■ **Problem details**
Leave out the lines before the one with "Task: Tap the circular close target icon"; output that line and all remaining lines of the records exactly.

= = =

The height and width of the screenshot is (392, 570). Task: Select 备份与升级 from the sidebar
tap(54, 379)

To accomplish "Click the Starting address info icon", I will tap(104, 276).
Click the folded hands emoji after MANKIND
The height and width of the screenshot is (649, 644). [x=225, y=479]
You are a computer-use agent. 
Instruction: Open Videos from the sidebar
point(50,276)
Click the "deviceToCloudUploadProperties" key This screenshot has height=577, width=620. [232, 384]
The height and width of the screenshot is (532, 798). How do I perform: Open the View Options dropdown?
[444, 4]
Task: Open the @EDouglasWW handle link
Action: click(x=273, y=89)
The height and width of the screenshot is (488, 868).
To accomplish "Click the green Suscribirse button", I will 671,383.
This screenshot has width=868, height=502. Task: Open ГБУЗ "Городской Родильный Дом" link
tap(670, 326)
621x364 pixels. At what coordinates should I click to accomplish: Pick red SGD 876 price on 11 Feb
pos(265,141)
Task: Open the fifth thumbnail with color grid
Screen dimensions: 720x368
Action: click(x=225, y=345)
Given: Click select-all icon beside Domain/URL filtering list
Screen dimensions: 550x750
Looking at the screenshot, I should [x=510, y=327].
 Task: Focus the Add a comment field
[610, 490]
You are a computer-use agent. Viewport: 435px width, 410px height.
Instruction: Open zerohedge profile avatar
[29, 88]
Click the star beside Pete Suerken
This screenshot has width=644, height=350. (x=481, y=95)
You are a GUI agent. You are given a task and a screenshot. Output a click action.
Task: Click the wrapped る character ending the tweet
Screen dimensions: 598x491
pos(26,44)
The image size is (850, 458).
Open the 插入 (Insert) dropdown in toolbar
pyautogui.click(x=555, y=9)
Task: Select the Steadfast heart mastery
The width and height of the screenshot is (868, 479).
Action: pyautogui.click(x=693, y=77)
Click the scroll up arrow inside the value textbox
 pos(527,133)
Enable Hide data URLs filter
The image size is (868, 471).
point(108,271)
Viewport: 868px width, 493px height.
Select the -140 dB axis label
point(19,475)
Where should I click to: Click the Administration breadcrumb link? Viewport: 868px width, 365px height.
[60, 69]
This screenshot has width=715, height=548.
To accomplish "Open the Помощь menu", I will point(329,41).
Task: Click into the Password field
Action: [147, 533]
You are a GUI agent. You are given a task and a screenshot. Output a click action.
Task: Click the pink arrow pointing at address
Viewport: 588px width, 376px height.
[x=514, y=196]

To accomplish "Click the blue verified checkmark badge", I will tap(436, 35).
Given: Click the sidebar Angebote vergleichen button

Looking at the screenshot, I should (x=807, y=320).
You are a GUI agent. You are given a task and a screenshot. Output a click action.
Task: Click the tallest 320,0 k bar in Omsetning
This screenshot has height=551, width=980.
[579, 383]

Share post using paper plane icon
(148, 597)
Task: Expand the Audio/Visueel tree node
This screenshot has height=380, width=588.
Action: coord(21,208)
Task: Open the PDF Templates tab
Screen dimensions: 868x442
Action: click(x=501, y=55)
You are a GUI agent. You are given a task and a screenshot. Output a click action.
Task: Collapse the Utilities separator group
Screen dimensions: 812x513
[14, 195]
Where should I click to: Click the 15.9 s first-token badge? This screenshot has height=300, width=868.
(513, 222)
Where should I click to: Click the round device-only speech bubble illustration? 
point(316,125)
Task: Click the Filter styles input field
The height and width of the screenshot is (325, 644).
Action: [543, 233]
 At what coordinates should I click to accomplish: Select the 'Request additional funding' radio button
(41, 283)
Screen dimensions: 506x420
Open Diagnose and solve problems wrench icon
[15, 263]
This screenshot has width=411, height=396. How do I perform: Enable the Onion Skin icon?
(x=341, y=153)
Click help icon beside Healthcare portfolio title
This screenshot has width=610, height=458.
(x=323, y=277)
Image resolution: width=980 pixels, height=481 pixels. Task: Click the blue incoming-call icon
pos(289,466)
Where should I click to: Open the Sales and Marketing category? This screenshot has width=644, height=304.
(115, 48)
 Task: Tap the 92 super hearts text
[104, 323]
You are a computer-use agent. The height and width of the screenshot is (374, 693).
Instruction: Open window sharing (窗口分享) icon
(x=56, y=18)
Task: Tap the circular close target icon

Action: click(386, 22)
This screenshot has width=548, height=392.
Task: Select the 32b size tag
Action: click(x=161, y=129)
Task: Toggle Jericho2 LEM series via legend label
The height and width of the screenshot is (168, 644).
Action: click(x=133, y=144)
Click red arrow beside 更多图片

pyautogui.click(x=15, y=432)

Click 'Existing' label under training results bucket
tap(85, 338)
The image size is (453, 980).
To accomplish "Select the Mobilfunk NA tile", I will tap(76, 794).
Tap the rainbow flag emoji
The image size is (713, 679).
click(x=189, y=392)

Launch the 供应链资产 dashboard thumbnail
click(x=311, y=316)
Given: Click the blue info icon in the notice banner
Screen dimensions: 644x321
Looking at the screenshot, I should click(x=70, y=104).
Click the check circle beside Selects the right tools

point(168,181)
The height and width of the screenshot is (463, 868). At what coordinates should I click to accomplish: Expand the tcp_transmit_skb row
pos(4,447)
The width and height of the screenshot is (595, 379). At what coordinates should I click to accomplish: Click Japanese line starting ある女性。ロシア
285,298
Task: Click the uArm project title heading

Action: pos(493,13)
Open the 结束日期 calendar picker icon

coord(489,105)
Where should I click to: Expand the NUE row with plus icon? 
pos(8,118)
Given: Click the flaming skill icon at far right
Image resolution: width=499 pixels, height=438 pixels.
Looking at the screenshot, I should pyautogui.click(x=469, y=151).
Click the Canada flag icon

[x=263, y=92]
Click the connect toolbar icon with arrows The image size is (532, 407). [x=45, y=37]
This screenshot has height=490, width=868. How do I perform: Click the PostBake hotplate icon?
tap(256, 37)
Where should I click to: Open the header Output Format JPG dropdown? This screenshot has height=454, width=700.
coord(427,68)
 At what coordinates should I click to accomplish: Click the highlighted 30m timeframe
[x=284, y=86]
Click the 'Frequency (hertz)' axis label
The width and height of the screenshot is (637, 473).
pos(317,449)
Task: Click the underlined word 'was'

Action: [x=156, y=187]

= = =

■ **Finished exercise**
Task: Tap the circular close target icon

Action: click(386, 22)
This screenshot has width=548, height=392.
Task: Select the 32b size tag
Action: click(x=161, y=129)
Task: Toggle Jericho2 LEM series via legend label
The height and width of the screenshot is (168, 644).
Action: click(x=133, y=144)
Click red arrow beside 更多图片

pyautogui.click(x=15, y=432)

Click 'Existing' label under training results bucket
tap(85, 338)
The image size is (453, 980).
To accomplish "Select the Mobilfunk NA tile", I will tap(76, 794).
Tap the rainbow flag emoji
The image size is (713, 679).
click(x=189, y=392)

Launch the 供应链资产 dashboard thumbnail
click(x=311, y=316)
Given: Click the blue info icon in the notice banner
Screen dimensions: 644x321
Looking at the screenshot, I should click(x=70, y=104).
Click the check circle beside Selects the right tools

point(168,181)
The height and width of the screenshot is (463, 868). At what coordinates should I click to accomplish: Expand the tcp_transmit_skb row
pos(4,447)
The width and height of the screenshot is (595, 379). At what coordinates should I click to accomplish: Click Japanese line starting ある女性。ロシア
285,298
Task: Click the uArm project title heading

Action: pos(493,13)
Open the 结束日期 calendar picker icon

coord(489,105)
Where should I click to: Expand the NUE row with plus icon? 
pos(8,118)
Given: Click the flaming skill icon at far right
Image resolution: width=499 pixels, height=438 pixels.
Looking at the screenshot, I should pyautogui.click(x=469, y=151).
Click the Canada flag icon

[x=263, y=92]
Click the connect toolbar icon with arrows The image size is (532, 407). [x=45, y=37]
This screenshot has height=490, width=868. How do I perform: Click the PostBake hotplate icon?
tap(256, 37)
Where should I click to: Open the header Output Format JPG dropdown? This screenshot has height=454, width=700.
coord(427,68)
 At what coordinates should I click to accomplish: Click the highlighted 30m timeframe
[x=284, y=86]
Click the 'Frequency (hertz)' axis label
The width and height of the screenshot is (637, 473).
pos(317,449)
Task: Click the underlined word 'was'

Action: [x=156, y=187]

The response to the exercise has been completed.